Non non et non. Druss est Druss parce qu'il a gagné à la loterie générique et qu'il a une hache magique.

Si Gemmell n'était pas prosélyte (je ne parle pas de son message religieux mais bien héroïque) ça ne me poserait pas de problème, ce n'est juste pas trop ma cam. Sauf qu'en l’occurrence il le dit et le redit à longueur d'interviews : il écrit pour une seule raison, inspirer la jeunesse afin qu'elle se bouge. Et là ça me pose un problème.

@Eldwyst : Merci et je n'y vois aucune ironie rassure-toi. Rien de très original mais : Le Trône de fer, la compagnie noire, l'assassin royal (le premier cycle) pour des raisons très variées, Gagner la guerre, Rois du monde et Rigante (si si).

Dans un registre un peu plus confidentiell peut-être : Le Chevalier-Mage de Wolfe, le Livre de Cendres de Gentle et l'âge de la déraison de Keyes.

Edit : Pour élaborer un peu plus. Je suis tout à fait d'accord avec vous sur le fait que Gemmell doit être vu comme une lecture pop corn sans prise de tête et c'est dans cette optique là que je l'ai (re)lu. C'était mon auteur préféré quand j'étais ado sauf qu'en fait je n'avais, à deux exceptions près (Dark Moon et la Reine Faucon) lu que ses meilleurs ouvrages. À son meilleur, Gemmell est un auteur génial et je me régale en le lisant. Je ne reproche absolument pas à Gemmell sa simplicité ou ses thèmes. Ce que je lui reproche c'est d'avoir écrit 33 livres en 27 ans dont la plupart sont au mieux médiocres. Pourquoi ne pas avoir davantage pris son temps pour nous proposer plus de Lion de Macédoine, Rigante et autres Échos du Grand Chant plutôt que de nous pondre les Pierres de Pouvoir, La Quête des héros perdus et autres romans tout à fait oubliables ? Ou plutôt, c'est ce que je lui reprochais avant de découvrir ses chiffres de vente (étonnamment bas) mais ça j'en parlerai dans la quatrième et dernière partie de mon analyse.

775
Je ne vois pas ça comme une question de réalisme mais de cohérence ce qui n'est pas tout à fait la même chose. Je n'ai pas de problème avec papy Druss qui massacre une armée si c'est assumé. Sauf que Gemmell prétend que ses héros sont "monsieur tout le monde" et que tout le monde peut devenir Druss s'il en a envie ; que c'est un héros avec plein de points faibles et une part d'ombre.

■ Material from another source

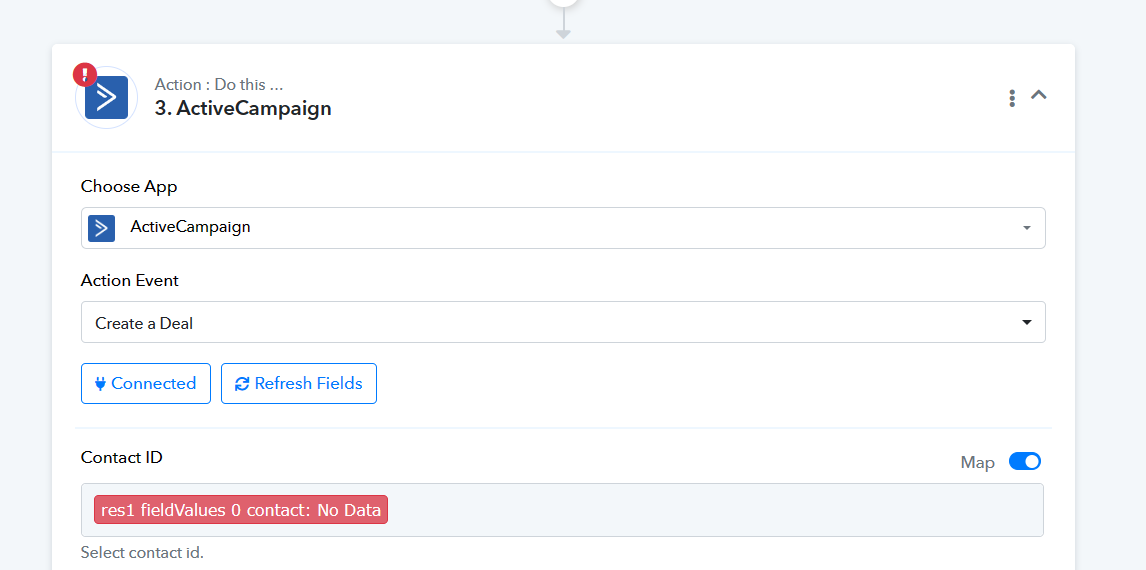Open the three-dot step options menu
The image size is (1146, 570).
click(x=1012, y=97)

Non non et non. Druss est Druss parce qu'il a gagné à la loterie générique et qu'il a une hache magique.

Si Gemmell n'était pas prosélyte (je ne parle pas de son message religieux mais bien héroïque) ça ne me poserait pas de problème, ce n'est juste pas trop ma cam. Sauf qu'en l’occurrence il le dit et le redit à longueur d'interviews : il écrit pour une seule raison, inspirer la jeunesse afin qu'elle se bouge. Et là ça me pose un problème.

Personnellement, je pars du principe que toute œuvre (même les plus " bas du front ") délivre toujours un/des messages politique, qu'il soient voulu ou non.
J'ai bien remarqué aussi ce délire de " l'homme fort " dans Gemmell.
Après Légend, Drenaï c'est un cycle un peu Reaganien dans l'esprit ? C'est un peu comme les Rambo de la fantasy on pourrait dire ? (j'ai pas lu des masses de Gemmell en fait).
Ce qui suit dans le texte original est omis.